William, Kate visit melting glacier in Pakistans Hindu Kush mountain range

Peshawar: Britain's Prince William and his wife Kate Middleton on Wednesday visited a melting glacier in the Hindu Kush mountain range to witness the first-hand impact of the climate change, which they are seeking to highlight in their trip to Pakistan.

On the third day of their visit to the country, the Duke and Duchess of Cambridge flew by helicopter to the northern tip of the Chiatibo glacier, where a climate change expert explained how it was retreating, the Express Tribune reported.

Chiatibo is one of the around 7,000 glaciers in Pakistan that meteorologists say are showing signs of melting, citing data gathered over the last 50 years. The South Asian nation has a total of 7,200 glaciers.

Willian and Kate are on a five-day visit to Pakistan, described as the "most complex" trip undertaken by the couple till date.
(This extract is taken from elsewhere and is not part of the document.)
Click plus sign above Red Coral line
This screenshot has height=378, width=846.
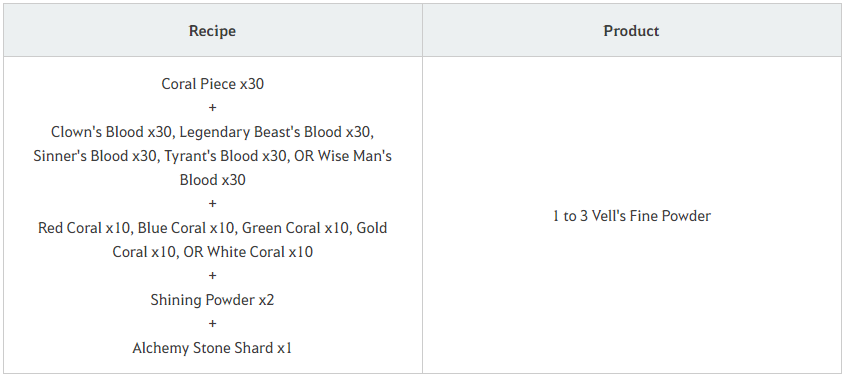(213, 204)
Earlier, the Royal couple, both aged 37, stopped at an airport in the scenic valley of Chitral in the Khyber Pakhtunkhwa province where they were gifted Pakol caps, a traditional feathered mountain hat, similar to the one gifted to William's mother Princess Diana during her visit to the area in 1991. They were also gifted a book of photos commemorating the trip of Princess Diana to the valley. "Fantastic," the prince remarked as he sifted through the pages of the book.

William was also given a white embroidered coat while Kate was given a warm shawl.
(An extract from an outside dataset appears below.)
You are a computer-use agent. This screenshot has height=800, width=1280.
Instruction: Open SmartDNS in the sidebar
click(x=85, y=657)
The royal couple's visit to Chitral and its surrounding Hindu Kush mountain range is part of their agenda to address climate change in the country, the report said.

The couple also visited Bumburet village in Chitral region that was devastated in the 2015 flood and met with the survivors of the disaster.

They also enjoyed performances of traditional dances and music by the local people.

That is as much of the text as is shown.